چكيده به لاتين
According to the increasing amount of music pieces, in recent years, many researches have been conducted in the field of Music Information Retrieval. One of most known methods in this field is based on audio fingerprints. Audio fingerprints are content-based features for representation of a music piece in order to describe that piece for a music identification system. Philips method is one of the basic methods for identifying music. In Philips method, audio signal is divided into overlapping frames and each frame is divided into 33 sub-band frequencies using a filter bank. 32 bit fingerprint is generated using energy of theses frequency bands. One drawback of Philips basic method is its weakness for music identification in noisy conditions.
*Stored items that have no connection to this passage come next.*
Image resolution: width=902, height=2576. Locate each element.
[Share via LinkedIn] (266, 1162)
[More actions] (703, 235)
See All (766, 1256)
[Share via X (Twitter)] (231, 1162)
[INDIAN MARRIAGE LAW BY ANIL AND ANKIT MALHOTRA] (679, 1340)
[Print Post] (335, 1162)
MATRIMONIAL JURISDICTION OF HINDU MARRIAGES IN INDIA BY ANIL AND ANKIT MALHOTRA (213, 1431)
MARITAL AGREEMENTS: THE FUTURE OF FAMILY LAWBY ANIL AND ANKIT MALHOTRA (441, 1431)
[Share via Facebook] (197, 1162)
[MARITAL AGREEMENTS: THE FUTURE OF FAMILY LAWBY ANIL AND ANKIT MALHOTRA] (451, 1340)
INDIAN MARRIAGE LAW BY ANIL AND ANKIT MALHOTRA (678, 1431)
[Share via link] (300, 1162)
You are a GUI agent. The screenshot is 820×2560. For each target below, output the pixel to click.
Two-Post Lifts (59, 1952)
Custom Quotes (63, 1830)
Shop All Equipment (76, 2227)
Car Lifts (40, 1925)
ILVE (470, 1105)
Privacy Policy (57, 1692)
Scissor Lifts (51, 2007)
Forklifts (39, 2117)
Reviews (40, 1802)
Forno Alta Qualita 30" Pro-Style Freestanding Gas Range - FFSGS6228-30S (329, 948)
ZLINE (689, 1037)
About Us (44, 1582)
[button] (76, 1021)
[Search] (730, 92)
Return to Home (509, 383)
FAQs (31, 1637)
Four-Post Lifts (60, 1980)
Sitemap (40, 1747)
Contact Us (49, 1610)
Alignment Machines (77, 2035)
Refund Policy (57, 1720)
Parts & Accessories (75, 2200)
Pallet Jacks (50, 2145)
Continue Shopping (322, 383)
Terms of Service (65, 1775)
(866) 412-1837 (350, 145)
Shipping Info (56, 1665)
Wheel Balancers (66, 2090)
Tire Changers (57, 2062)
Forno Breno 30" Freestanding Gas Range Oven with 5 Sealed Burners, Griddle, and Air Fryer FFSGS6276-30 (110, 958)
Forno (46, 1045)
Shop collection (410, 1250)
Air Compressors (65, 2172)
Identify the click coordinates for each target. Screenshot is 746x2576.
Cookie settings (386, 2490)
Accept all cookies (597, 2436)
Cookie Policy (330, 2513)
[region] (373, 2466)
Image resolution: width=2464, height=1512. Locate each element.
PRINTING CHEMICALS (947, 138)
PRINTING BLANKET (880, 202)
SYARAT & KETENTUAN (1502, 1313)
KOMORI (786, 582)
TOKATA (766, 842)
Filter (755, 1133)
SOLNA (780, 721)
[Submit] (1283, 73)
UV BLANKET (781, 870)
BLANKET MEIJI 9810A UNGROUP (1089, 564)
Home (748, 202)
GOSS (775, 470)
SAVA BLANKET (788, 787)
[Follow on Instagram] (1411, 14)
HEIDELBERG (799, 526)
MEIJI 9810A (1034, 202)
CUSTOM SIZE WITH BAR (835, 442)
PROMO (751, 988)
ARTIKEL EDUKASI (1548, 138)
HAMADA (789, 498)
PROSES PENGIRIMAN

In this thesis, two approaches are proposed to overcome this drawback. In the first approach, fingerprint bits are generated using 3 frequency bands. Furthermore, a power mask is used. A power mask is a weight matrix for the fingerprint bits which weight bits based on probability of their contamination with noise such that clean bits have more effects on identifying music pieces. In second proposed approach, wavelet transform is used for extracting features in time-frequency domain. In this way, it is possible to analyze the signal at different level of details.
The experiments are performed on 250 audio tracks with length of 15 seconds selected from GTZAN dataset. Results show that for identifying music pieces in noisy conditions, the average of accuracy increases from 86.06 to 96.06 for the first approach where identification speed has not increased. On the other hand, average of accuracy in the second approach increase from 86.06 to 99.6 with more computational cost.